Problems to solve
[A] According to the passage on Helen Bishop, from which university did she graduate in dietetics?
[B] Render the following sentence from the passage on Helen Bishop into Spanish: "Some women had to secure board and/or room in private residences."
[Opening Extract section]
Helen Bishop (1891-1992), a native of Oregon, came to Laramie in 1925 to become the Dean of Women at the University of Wyoming and stayed for over 60 years.
She arrived when there were about 200 female UW students and 700 males. With a ratio of 3.5 men to every woman, it was important for someone to keep a close eye on women students. Bishop, fresh from a 5-year stint as a residence hall director at the University of Michigan, applied.
President Arthur Crane quickly hired her. There were two women’s dormitories at the time; Hoyt and Merica Halls. She became the director of Hoyt, lived there, and was responsible for the well-being of all female students as Dean.
Some women had to secure board and/or room in private residences. When housekeeping in lieu of payment was offered, she required that students work no more than one hour per day for room; two hours per day if meals were provided.
Dean Bishop was appalled that the women’s dormitories had double beds for two to share. As a physician’s daughter and dietetics graduate from Columbia University (1915), she had enough knowledge of contagious diseases to know this was unsatisfactory. She conducted a running battle with President Crane for a change. It took a year, but Crane relented, and “Walter Jensen of Laramie Furniture Company worked around the clock to remove all the double beds and replace them with singles for the opening of UW in 1926,” as she recalled later.
[Closing Extract section]
[Opening Listed records section]
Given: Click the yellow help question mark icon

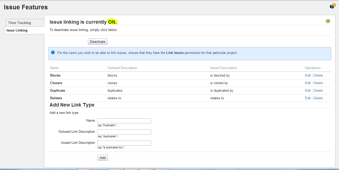Looking at the screenshot, I should [x=328, y=21].
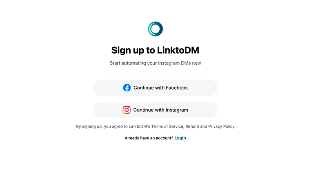The image size is (327, 175).
Task: Click the 'Sign up to LinktoDM' heading
Action: tap(155, 50)
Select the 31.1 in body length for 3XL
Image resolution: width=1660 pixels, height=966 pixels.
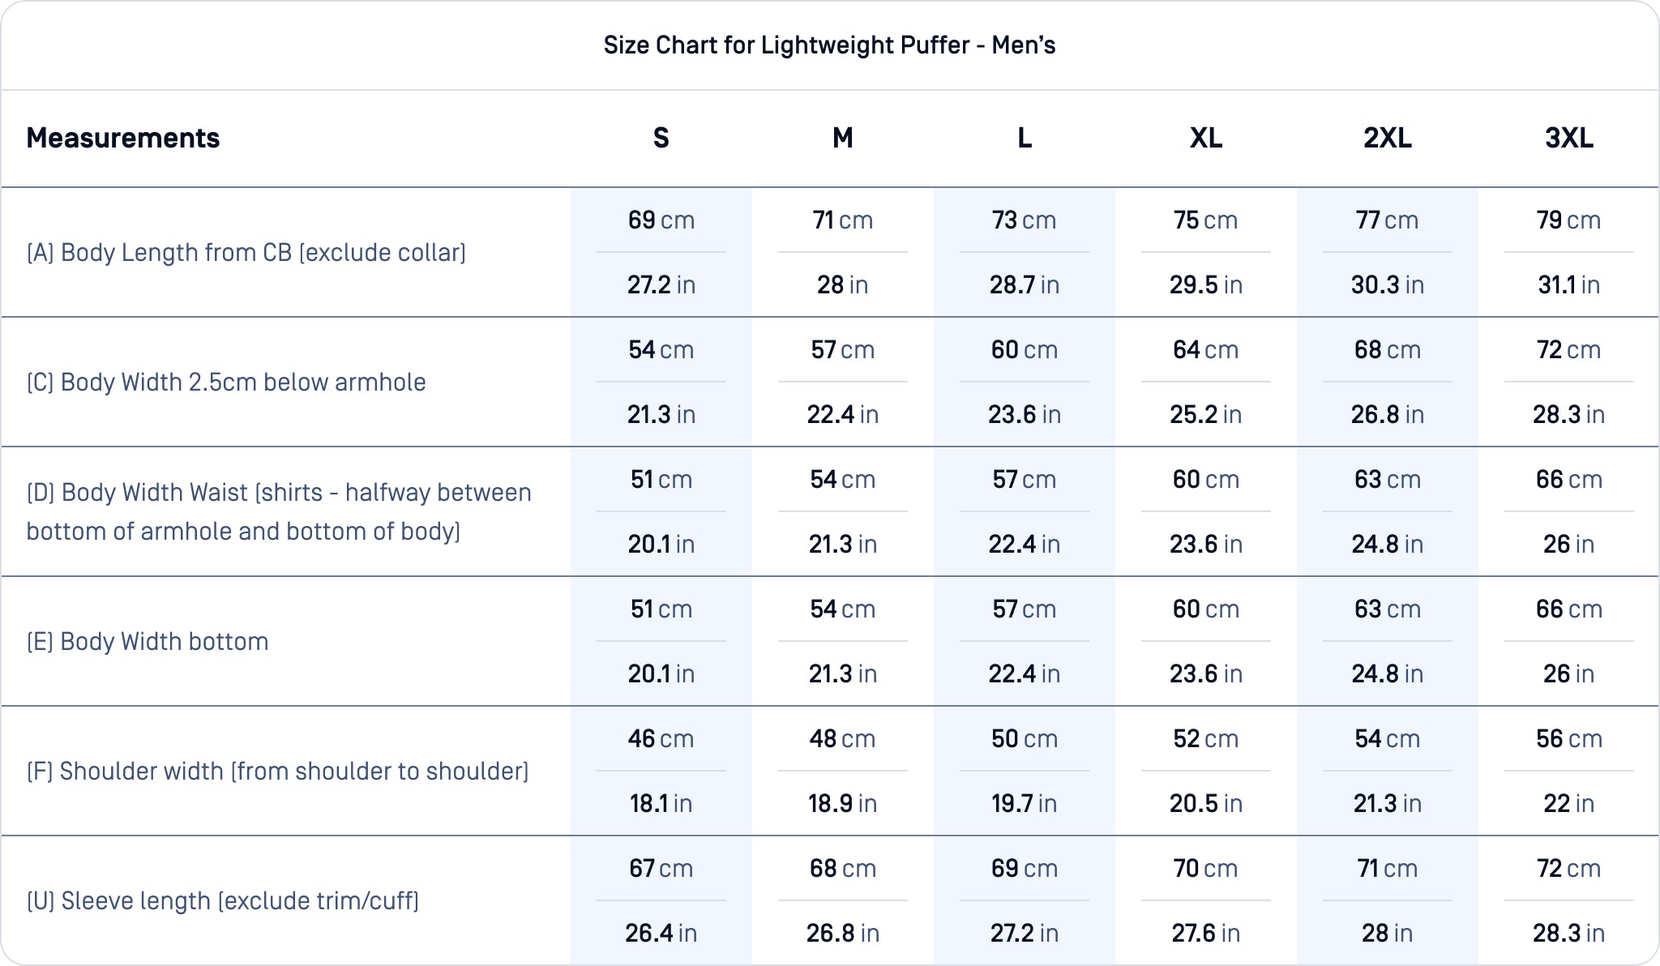point(1569,285)
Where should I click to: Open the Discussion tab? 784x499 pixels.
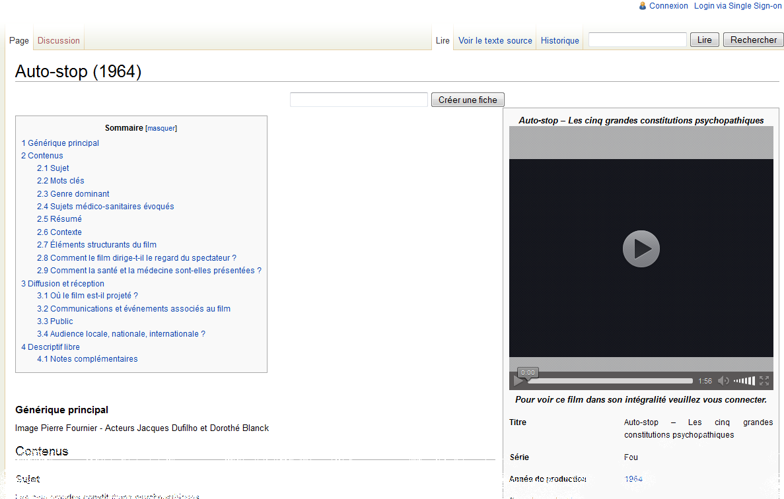(59, 40)
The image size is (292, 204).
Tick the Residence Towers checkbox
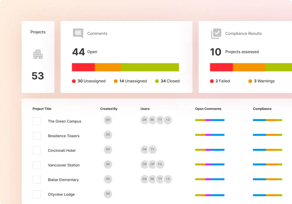(x=37, y=136)
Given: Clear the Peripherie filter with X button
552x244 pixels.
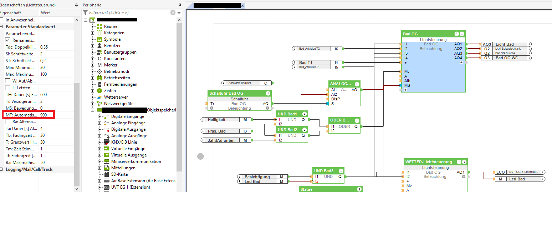Looking at the screenshot, I should click(173, 13).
[Closing Listed records section]
Answers
[A] Columbia University, in 1915.

[B] Algunas mujeres tuvieron que conseguir comida y/o alojamiento en residencias particulares.